[Text and element pointing records]
--------------------------------------------------
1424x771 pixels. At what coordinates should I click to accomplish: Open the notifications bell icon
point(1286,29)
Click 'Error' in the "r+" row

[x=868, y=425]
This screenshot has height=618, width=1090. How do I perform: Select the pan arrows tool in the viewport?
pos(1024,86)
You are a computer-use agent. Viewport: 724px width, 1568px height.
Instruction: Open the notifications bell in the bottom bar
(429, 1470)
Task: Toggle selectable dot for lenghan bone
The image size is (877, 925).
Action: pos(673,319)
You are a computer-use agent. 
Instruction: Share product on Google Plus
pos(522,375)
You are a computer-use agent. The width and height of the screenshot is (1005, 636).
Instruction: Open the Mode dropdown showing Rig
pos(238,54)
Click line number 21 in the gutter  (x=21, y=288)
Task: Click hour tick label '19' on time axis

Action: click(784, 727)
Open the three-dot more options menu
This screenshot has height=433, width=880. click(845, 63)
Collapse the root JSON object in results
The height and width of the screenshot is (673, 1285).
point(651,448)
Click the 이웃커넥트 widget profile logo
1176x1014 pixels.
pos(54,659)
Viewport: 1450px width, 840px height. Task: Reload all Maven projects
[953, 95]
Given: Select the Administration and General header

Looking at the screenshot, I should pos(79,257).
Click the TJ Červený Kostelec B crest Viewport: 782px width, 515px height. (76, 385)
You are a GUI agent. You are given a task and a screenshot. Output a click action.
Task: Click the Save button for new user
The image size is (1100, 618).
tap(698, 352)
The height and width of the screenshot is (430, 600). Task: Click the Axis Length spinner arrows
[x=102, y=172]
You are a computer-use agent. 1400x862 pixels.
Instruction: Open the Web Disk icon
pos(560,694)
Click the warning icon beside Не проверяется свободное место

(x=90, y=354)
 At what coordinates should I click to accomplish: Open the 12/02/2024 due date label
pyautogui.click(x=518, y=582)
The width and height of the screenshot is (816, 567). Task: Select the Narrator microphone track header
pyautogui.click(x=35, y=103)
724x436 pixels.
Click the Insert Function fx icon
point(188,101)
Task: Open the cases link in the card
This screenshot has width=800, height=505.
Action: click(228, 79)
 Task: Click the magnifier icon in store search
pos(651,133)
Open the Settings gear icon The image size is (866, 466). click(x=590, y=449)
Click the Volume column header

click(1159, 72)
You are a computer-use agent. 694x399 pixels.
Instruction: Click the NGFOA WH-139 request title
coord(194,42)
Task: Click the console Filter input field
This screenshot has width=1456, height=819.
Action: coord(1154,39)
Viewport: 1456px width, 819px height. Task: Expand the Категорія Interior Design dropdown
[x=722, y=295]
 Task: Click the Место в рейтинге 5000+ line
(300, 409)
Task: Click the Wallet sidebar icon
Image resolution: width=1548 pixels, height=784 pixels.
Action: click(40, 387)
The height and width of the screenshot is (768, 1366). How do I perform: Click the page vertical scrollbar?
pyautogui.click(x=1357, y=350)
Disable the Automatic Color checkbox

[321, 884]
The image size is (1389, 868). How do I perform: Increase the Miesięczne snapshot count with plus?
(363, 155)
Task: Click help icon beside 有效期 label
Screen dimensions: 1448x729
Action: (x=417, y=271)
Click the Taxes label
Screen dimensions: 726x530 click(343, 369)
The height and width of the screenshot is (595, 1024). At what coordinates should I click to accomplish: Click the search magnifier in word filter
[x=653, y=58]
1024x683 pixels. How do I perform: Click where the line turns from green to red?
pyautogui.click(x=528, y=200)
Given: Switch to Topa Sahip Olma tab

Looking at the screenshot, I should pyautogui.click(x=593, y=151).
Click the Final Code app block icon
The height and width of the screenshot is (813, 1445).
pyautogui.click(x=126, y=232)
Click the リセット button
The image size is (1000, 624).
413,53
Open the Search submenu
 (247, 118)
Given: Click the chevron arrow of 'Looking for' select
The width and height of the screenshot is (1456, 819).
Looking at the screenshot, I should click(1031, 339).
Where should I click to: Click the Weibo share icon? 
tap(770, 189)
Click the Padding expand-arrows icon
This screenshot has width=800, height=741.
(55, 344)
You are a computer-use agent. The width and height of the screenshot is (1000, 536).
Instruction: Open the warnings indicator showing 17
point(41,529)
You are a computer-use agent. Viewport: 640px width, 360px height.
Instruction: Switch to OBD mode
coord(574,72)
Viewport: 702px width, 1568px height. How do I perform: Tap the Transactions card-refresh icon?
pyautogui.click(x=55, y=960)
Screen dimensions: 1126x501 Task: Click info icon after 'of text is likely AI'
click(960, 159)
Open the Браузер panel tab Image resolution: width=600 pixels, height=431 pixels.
--------------------------------------------------
# [REQUIRED WORK]
Extract every line above that contains the string "dimensions", matching case exactly.

# [THE RESULT]
Screen dimensions: 1448x729
Screen dimensions: 726x530 click(343, 369)
Screen dimensions: 1126x501 Task: Click info icon after 'of text is likely AI'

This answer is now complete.